__EXERCISE__. Count the rows below that contain the word "resolution", and reply with only that number.

☆ ☆ ☆

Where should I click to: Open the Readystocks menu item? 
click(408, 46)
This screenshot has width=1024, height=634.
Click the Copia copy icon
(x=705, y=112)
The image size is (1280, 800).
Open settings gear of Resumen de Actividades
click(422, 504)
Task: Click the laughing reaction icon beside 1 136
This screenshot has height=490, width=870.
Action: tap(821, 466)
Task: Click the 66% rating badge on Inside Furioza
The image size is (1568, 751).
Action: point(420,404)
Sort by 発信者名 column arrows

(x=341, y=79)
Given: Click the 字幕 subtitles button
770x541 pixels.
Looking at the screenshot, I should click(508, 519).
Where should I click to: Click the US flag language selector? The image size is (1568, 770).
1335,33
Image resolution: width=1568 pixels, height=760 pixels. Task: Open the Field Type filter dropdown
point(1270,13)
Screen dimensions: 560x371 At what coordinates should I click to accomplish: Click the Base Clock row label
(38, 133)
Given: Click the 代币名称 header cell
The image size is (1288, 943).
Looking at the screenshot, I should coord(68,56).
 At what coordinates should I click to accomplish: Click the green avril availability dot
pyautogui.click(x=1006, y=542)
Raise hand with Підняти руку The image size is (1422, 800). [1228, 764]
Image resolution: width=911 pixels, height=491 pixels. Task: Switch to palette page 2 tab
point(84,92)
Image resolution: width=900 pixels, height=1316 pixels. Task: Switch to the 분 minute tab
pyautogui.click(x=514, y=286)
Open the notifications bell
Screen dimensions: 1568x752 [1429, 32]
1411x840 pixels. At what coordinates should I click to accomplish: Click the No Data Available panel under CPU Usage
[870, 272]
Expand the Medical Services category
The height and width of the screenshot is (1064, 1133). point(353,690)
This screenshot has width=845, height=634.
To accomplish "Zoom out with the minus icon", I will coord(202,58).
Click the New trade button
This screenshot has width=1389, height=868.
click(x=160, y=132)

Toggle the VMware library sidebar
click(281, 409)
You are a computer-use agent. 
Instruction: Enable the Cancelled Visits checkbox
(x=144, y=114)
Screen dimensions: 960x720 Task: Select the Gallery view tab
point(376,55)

☆ ☆ ☆

__EXERCISE RESPONSE__. 3